16.09.2020 20:30:00
Фаллос «дерзкого свода» собора таранит небо…
Бездомный скиталец по местам и эпохам Осип Мандельштам. Фото 1934 года с сайта Мандельштамовского общества |
Новая монография состоит из обширного введения («Поэзия и зов крови»), пяти глав и дополнения, значительная часть которого посвящена проблеме «поэзия и власть». Она же – «Мандельштам и Сталин».
Я употребил слово «монография». Но это не совсем так. Одна главка связана с другой тонкими, легко рвущимися нитями. Часто это отдельные статьи, появлявшиеся в разных изданиях. И в целом книга – отнюдь не монолит, не огромное дерево, а небольшие деревца, растущие в одном местечке, называемом «Мандельштам». Однако ваймановская «местечковость» не исключает масштабности. Его текст интертекстуален. История (и прежде всего история сионизма и антисемитизма) соседствует в нем с филологией и философией. И, конечно, с поэзией.

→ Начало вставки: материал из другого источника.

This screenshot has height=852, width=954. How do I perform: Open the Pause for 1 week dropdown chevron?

Сквозная тема книги, безусловно, еврейская. И даже – иудейская. Автор специально берет название христианского праздника – Преображение. И ставит слово во множественном числе. Мандельштам – явление русской культуры. Но и еврейской тоже. В советское время он так не воспринимался. Отсюда и «преображения».

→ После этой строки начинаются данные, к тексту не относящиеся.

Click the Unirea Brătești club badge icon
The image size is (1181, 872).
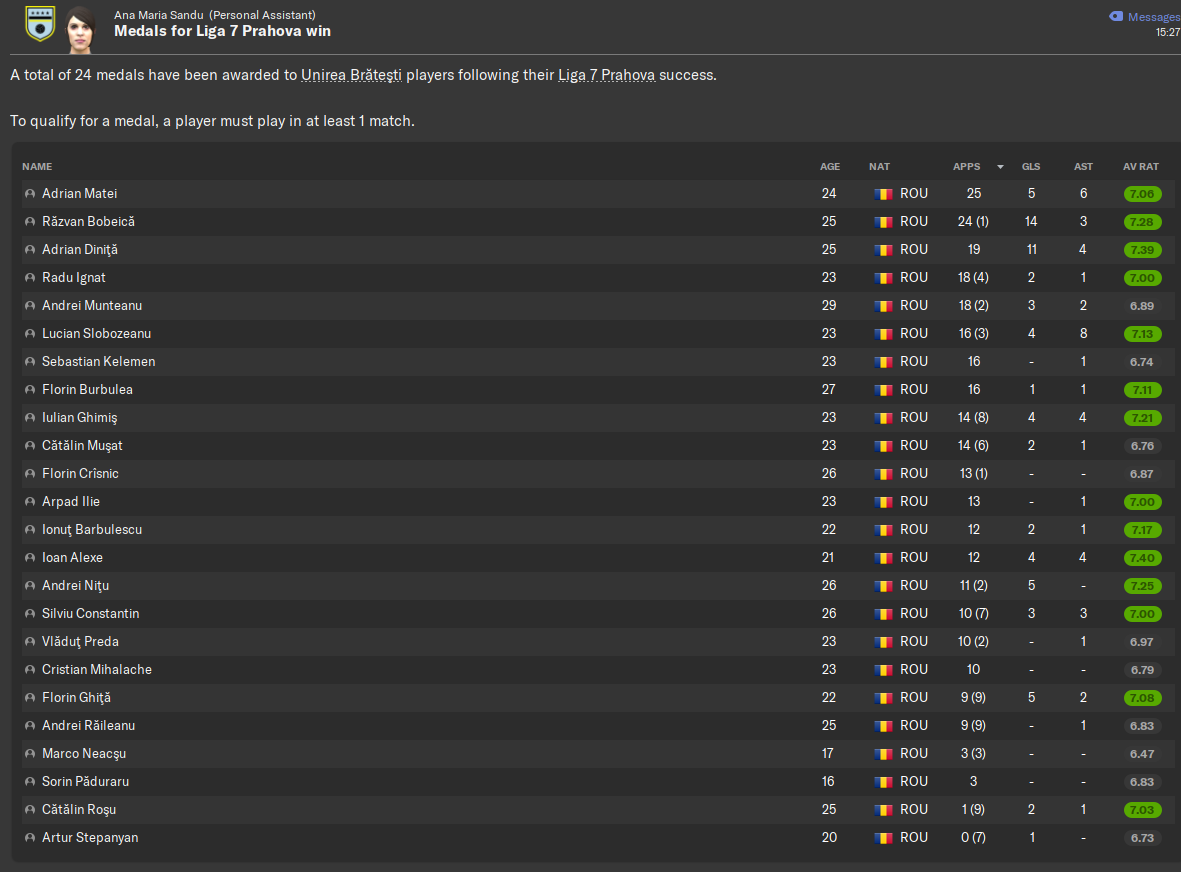pyautogui.click(x=40, y=24)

Вайман эмигрировал в Израиль в конце 1970-х. Но до сих пор, несмотря на долгую жизнь в своей новой стране, тема еврейства и вопрос ассимиляции воспринимаются им достаточно болезненно. Мы встречаем немало суровых слов в адрес тех, кто отказался от голоса крови (Пастернак, Бродский), читаем cтраницы, где обсуждаются инвективы русских писателей в адрес «избранного народа». И все это происходит в процессе размышлений о судьбе Мандельштама.

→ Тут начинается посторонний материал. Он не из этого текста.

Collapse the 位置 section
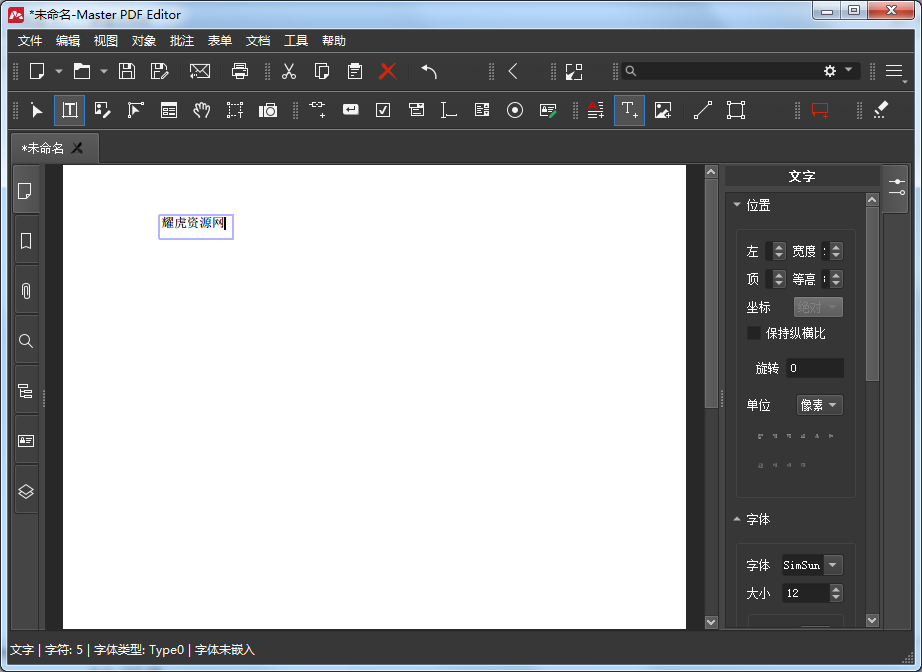Screen dimensions: 922x672 [x=738, y=205]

Мандельштам, согласно автору, сын своего племени, бездомный скиталец по местам и эпохам. Он видит историю как рост культуры. Но та новая, советская культура, современником которой был поэт, была ему чужда. Не случайно он говорит об «антифилологическом характере нашей эпохи». И, конечно, считает Вайман, Мандельштам эмигрировал бы в Израиль, будь у него такая возможность и само это государство в наличии.
Наум Вайман. Преображения Мандельштама.– СПб.: Алетейя, 2020. – 336 с. |
Размышляя о разнице между «иудейской» и «эллинистической» культурой, Вайман прочерчивает жесткие границы, настаивает на коренных культурных различиях. Мандельштам, согласно автору, на интуитивном уровне рвется к истоку, в нем бродит «ветхозаветная закваска». Поэтому поэт вступает во внутреннюю полемику с Державиным, Пушкиным. И Вайман на примерах показывает суть спора. Не имея ничего против подобных попыток нащупать особенности мировосприятия разных народов, я все же хотел бы заметить, что исследователь оказывается в некоторой зависимости от цивилизационных концептов XIX – начала XX века. Возможно, обратись автор к теме «глокализации» (присутствие в глобальном местной специфики), его мысль стала бы более пластичной. Но это так, к слову.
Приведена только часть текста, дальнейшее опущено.